Par VALÉRIO ARCARY*
Entre 2011 et 2020, le Brésil a marché de côté, économiquement, et a fait un pas en arrière, socialement
« La société ne change jamais ses institutions comme il le faut, (…) Au contraire, elle accepte pratiquement les institutions auxquelles elle est soumise comme définitives. De longues années s'écoulent au cours desquelles le travail critique de l'opposition n'est qu'une soupape de sécurité pour susciter le mécontentement des masses et une condition garante de la stabilité du régime social dominant ; (...) Des conditions tout à fait exceptionnelles doivent se présenter, indépendamment de la volonté des hommes ou des partis, pour arracher les chaînes du conservatisme au mécontentement et conduire les masses à l'insurrection. Par conséquent, ces changements rapides que subissent les idées et l'humeur des masses en période révolutionnaire ne sont pas le produit de l'élasticité et de la mobilité de la psyché humaine, mais de son profond conservatisme » (Léon Trotsky).[I]

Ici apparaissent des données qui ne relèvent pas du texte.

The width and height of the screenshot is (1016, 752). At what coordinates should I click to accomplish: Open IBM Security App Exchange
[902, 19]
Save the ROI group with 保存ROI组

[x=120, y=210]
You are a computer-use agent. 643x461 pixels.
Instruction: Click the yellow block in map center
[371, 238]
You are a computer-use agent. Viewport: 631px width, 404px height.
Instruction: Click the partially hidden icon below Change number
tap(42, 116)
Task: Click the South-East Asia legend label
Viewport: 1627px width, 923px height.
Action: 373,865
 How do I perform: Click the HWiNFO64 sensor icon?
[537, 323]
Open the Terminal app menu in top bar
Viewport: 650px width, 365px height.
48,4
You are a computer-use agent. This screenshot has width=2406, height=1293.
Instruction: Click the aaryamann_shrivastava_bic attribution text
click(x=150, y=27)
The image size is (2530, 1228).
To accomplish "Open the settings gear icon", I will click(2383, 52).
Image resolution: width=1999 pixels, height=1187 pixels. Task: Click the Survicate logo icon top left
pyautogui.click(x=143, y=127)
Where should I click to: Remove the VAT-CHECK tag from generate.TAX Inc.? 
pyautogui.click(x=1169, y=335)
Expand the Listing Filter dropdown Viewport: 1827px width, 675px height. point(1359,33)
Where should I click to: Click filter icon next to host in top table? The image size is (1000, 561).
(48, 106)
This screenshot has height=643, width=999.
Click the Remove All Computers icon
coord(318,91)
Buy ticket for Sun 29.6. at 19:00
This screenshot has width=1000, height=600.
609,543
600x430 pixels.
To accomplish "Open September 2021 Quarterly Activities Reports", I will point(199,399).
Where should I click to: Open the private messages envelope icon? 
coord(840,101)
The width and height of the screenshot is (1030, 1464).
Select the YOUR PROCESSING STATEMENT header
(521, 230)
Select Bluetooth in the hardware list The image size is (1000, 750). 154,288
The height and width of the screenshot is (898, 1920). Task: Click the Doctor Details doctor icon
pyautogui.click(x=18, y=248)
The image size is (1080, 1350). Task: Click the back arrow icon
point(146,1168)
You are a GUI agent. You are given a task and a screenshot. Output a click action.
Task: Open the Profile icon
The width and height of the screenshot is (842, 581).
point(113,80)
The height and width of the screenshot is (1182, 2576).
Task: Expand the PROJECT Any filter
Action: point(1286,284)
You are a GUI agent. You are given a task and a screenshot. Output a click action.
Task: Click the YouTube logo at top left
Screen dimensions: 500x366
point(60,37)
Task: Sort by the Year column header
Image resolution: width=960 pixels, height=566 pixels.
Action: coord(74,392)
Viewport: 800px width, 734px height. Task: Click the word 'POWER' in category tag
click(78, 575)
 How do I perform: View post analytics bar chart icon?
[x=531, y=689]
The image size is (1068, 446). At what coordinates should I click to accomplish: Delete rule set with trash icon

Entre 2011 et 2020, le Brésil a marché de côté, économiquement, et a fait un pas en arrière, socialement. L'évaluation préliminaire est que le PIB n'aura pas augmenté de plus de 2,2% en dix ans, si l'on considère une projection d'une baisse de 4,5%, probablement sous-estimée, cette année.
C'est la pire performance de tous les temps. Mais c'est pire. Car, en considérant le revenu par habitant, nous aurons une diminution de 5,9 %, puisque la population a augmenté de 8,7 %. Au cours de la même période, le FMI estime que l'économie mondiale pourrait avoir augmenté de 30,5 %. Les pays périphériques ont atteint une moyenne de 47,6 %. Les pays des centres impérialistes 11,5 %. La place du pays sur le marché mondial s'est rétrécie.[Ii]
Dix ans ce n'est pas dix mois. En fait, le Brésil traverse depuis quarante ans un déclin économique long, quoique lent. Après la chute de la dictature, le capitalisme périphérique brésilien a perdu son élan d'après-guerre et a commencé à connaître de faibles taux de croissance.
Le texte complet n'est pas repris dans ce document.